Dr. Robert Redfield, former director of the U.S. Centers for Disease Control and Prevention (CDC), said he believes the Chinese Communist virus escaped from a Wuhan laboratory, but Dr. Anthony Fauci, the nation’s chief infectious disease expert, said Friday (March 26) that most public health care experts do not hold The same idea.
Fauci responded to Redfield’s comments at a regular press conference held by the White House’s New crown outbreak Response Team. Redfield was appointed by former President Donald Trump as director of the CDC.
In the CNN documentary, Redfield said in an interview that he believes the virus was created in a lab and escaped, but that it was not necessarily intentional. He said that was his opinion, and that he was now a civilian with no official position and was entitled to hold such an opinion.
When asked about the comment, Dr. Fauci said he understood the comment, which he said was one of several theories of the origin of the virus. He said he believes the argument is based on the fact that when the virus was initially identified in late December 2019, it appeared to spread easily among the population, suggesting that the virus was artificially modified in the laboratory.

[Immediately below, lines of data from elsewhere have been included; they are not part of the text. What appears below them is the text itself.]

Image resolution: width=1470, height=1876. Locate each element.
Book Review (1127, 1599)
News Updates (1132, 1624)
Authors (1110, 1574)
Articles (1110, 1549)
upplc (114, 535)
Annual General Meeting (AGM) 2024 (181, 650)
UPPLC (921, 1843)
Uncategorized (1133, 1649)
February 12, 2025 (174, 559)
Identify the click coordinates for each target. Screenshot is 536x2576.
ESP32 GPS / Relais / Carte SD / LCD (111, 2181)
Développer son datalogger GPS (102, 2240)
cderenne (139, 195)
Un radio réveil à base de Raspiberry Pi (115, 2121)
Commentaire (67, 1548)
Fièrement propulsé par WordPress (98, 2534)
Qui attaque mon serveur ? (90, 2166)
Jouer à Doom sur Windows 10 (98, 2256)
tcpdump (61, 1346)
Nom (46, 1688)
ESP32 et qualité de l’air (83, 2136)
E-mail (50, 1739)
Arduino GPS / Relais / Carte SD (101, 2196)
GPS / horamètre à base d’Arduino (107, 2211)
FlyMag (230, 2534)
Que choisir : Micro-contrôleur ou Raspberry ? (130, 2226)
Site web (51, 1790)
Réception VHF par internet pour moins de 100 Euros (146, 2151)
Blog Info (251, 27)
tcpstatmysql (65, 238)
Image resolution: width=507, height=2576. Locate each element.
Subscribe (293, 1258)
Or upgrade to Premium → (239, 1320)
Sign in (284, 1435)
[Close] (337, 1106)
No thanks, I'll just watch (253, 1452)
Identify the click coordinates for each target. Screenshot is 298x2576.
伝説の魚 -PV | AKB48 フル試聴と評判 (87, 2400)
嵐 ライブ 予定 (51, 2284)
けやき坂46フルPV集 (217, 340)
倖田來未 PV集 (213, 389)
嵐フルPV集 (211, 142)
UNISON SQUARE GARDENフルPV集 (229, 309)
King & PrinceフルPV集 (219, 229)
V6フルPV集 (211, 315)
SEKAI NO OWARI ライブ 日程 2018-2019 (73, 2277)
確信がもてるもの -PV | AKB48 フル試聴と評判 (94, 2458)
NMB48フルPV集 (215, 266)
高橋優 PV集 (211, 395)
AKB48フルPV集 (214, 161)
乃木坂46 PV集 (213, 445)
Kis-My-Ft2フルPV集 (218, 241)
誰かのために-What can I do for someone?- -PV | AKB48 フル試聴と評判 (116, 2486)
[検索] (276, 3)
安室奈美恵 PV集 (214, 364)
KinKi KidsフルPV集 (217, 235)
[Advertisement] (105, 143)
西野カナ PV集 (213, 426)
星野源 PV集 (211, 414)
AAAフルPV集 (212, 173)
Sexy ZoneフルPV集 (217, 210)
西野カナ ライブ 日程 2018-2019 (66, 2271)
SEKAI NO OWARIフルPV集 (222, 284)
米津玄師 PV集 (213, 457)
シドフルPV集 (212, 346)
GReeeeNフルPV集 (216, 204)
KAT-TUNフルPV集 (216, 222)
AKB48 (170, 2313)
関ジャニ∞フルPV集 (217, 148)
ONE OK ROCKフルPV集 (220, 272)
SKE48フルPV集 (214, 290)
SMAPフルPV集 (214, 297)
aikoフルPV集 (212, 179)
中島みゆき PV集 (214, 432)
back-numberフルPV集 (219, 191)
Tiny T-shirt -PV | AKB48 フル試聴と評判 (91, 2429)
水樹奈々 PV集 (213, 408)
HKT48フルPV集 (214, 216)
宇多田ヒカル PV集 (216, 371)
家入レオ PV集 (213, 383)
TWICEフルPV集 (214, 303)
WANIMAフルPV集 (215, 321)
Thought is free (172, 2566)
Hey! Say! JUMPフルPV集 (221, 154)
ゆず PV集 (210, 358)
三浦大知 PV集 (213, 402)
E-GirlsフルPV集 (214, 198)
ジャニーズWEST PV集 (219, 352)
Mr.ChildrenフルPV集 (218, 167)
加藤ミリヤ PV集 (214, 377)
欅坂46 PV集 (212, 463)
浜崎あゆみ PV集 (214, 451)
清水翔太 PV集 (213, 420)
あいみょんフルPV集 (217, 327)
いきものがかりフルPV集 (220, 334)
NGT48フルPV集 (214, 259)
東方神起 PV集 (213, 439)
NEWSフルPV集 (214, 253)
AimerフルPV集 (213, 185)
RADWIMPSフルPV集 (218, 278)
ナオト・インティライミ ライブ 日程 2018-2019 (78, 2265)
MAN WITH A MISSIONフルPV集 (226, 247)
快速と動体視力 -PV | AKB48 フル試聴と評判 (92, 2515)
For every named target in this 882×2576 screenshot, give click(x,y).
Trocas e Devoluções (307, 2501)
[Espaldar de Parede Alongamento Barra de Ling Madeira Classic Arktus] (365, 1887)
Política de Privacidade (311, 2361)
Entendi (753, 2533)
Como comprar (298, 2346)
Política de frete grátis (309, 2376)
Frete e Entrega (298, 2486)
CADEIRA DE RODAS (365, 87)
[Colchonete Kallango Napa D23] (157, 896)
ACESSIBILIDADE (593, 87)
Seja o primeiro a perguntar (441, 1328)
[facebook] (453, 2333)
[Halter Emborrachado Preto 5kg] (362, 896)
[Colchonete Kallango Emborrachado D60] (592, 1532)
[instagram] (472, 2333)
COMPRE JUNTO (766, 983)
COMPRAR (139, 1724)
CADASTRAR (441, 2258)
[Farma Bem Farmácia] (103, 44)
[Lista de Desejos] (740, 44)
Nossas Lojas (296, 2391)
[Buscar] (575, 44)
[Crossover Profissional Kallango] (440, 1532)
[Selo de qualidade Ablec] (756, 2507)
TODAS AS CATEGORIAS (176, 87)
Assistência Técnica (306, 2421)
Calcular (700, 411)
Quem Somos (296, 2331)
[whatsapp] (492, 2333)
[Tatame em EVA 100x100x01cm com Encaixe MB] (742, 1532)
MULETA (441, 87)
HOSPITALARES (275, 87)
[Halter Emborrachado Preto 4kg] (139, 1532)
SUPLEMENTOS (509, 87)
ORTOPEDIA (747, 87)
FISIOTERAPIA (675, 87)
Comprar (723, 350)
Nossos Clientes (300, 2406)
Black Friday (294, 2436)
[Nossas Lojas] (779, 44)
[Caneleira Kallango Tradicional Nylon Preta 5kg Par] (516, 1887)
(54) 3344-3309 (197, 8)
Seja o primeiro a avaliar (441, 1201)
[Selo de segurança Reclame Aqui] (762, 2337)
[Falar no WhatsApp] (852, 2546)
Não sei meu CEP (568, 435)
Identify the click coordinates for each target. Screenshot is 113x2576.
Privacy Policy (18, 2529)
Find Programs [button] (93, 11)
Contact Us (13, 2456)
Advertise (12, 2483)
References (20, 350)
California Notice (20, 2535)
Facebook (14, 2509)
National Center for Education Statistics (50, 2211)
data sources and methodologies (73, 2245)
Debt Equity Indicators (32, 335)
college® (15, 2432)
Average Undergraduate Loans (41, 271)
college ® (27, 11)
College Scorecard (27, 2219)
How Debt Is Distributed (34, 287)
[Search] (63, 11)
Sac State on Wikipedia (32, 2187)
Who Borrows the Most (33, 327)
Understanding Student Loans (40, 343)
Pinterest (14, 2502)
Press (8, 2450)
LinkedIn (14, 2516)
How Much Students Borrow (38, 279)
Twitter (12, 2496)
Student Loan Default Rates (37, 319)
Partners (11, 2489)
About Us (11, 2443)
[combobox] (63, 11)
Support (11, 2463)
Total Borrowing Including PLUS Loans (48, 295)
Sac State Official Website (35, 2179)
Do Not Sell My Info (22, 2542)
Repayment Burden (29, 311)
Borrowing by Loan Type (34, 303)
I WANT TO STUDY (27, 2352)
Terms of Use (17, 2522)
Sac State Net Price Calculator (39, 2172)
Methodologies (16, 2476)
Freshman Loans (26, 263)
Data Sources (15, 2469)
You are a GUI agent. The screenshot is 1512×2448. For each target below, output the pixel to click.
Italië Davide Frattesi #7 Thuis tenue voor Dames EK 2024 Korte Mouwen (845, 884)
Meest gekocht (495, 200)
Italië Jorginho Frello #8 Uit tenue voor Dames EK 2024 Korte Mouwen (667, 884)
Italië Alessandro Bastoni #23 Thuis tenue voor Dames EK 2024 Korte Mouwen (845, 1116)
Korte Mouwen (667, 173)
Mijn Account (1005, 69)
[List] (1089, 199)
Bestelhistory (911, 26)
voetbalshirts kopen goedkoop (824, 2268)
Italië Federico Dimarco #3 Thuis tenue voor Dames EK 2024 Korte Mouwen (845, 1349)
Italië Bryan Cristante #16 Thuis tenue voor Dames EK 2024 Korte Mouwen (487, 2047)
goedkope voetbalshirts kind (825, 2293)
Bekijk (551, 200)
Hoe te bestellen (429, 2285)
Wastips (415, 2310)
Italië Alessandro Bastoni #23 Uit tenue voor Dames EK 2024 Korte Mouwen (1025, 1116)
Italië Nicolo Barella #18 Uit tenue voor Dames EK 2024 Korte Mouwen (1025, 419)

FILE PHOTO: Health officials, including Dr. Fauci (left), director of the National Institute of Allergy and Infectious Diseases, and Dr. Redfield, then director of the CDC, testify before the Senate on the Communist China virus outbreak. (June 30, 2020)
But Fauci explained that the explanation from most health professionals was that the virus had been circulating in China for several weeks if not a month at the Time before it was detected clinically, which gave the virus ample time to adapt to humans.
When asked what she thought of Redfield’s claim, Dr. Rochelle Walensky, the current director of the CDC, said she had no official opinion on the origin of the virus. She mentioned that the World Health Organization (WHO) is conducting a study on the origin of the virus and said she looks forward to seeing what they think on the issue.
WHO experts leading the study had made preliminary comments saying they thought it was highly unlikely that the virus originated in a laboratory.
WHO said it would publish the study in the coming days.